§ PROBLEM STATEMENT: Copy the passage of the forum thread that begins at the words "## w8tnonu22 (Feb" and stops after the words "worst in people.".

* Begin SELECTED TEXT *

Well deal is done, no issues. Glad yall agree, better safe than sorry. I'm a nice guy but I don't trust people till I get to know them a little especially in this day and age. And meeting a guy in parking lot that saw an ad on craigslist and called me... He could be anyone from just a normal guy wanting a deal to a scam artist or someone that has friends that are planning to rob me. I had my glock under my shirt just in case though.


----------



## w8tnonu22 (Feb 3, 2009)

I saw an episode of Unsolved Mysteries just the other day where a couple was selling a computer and it turns out he was some psycho. He killed the girl and almost killed the guy. I am fortunately able to carry my sidearm just about anywhere. I feel nude without mine, but I see a lot of the worst in people.


----------



## AUbruterider (Feb 9, 2009)

I do the same - never empty handed or alone.


----------



## bump530 (Jan 5, 2009)

TX4PLAY said:


> Although hefty, I tote my 1911 most every where I go also.


thanks for not shootin lmfao


----------



## Polaris425 (Dec 16, 2004)

Alabama has most of the same recip. states...


----------



## HeadC1 (Feb 11, 2009)

Maybe its because I'm from a small town but I've never really worried about. Anything that I've bought and had to meet someone for, I've talked to a few times on the phone and they have seemed alright though. I don't even own a hand gun. I want one but we use shotguns and rifles alot more.


----------



## TX4PLAY (Jan 18, 2009)

I may pack a sidearm my whole life and (hopefully) never use it in a life threatening situation but consider it a tool like a winch, I'd rather have it and not need it than need it and not have it.


----------



## Kurly (Feb 25, 2009)

I pack TWO guns with me all day every day!!!! The bigger of the two is my right ARM........Faster also due to only having 4 fingers.....LOL!!!!!! And outside of the madness we a shooting family around here, a monthly ritual teachs them early. Cold steel in every corner. Craigs list is full of scams. I do only have 4 fingers all jokes aside.


----------



## Yesterday (Jan 2, 2009)

no shocka for you! what happened though man?


----------



## KMKjr (Jan 9, 2009)

I'd have to own a handgun to do this, and luckily I live in a place where you don't have to lock your doors at night (but the wife lock her up like Ft Knox, with alarms, deadbolts, montion sensors.... ).

But if I had to, it would be hard to hide the 30.06.....lol


----------



## TX4PLAY (Jan 18, 2009)

Yeah, that'd be hard to stick down your pant leg.


----------



## Kurly (Feb 25, 2009)

* End SELECTED TEXT *
* Begin DATASET RECORDS *

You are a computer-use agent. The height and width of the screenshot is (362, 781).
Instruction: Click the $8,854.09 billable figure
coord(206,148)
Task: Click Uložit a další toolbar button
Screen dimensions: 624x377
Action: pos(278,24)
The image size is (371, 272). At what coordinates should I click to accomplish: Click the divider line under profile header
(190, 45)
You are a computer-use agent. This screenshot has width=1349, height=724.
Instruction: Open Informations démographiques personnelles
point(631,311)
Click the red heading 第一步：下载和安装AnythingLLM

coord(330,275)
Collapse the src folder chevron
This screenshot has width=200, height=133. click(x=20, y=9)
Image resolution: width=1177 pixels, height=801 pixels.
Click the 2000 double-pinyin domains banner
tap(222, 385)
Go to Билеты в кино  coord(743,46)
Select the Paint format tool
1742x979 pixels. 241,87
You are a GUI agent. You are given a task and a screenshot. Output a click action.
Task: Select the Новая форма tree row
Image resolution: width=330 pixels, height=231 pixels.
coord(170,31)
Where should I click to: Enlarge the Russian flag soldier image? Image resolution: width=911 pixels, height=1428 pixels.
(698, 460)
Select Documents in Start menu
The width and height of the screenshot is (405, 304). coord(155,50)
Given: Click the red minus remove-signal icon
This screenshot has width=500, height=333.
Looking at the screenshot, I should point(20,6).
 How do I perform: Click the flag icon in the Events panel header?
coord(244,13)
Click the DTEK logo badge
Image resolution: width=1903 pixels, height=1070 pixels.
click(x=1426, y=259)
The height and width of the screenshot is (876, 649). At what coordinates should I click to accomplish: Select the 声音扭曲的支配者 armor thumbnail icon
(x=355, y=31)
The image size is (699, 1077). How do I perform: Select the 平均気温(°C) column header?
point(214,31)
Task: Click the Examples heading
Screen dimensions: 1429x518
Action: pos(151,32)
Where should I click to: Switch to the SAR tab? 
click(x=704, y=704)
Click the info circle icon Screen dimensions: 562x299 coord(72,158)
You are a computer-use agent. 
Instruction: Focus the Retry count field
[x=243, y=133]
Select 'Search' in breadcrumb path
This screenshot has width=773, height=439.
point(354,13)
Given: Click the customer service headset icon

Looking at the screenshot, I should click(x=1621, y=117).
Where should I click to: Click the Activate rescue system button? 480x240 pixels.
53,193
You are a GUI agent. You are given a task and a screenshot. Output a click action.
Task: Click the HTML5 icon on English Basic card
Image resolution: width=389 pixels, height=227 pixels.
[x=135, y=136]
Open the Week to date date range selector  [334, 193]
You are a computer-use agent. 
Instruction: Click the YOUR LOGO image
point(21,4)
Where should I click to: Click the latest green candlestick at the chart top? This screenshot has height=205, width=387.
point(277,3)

* End DATASET RECORDS *

§ REPLY TO THE TASK:
## w8tnonu22 (Feb 3, 2009)

I saw an episode of Unsolved Mysteries just the other day where a couple was selling a computer and it turns out he was some psycho. He killed the girl and almost killed the guy. I am fortunately able to carry my sidearm just about anywhere. I feel nude without mine, but I see a lot of the worst in people.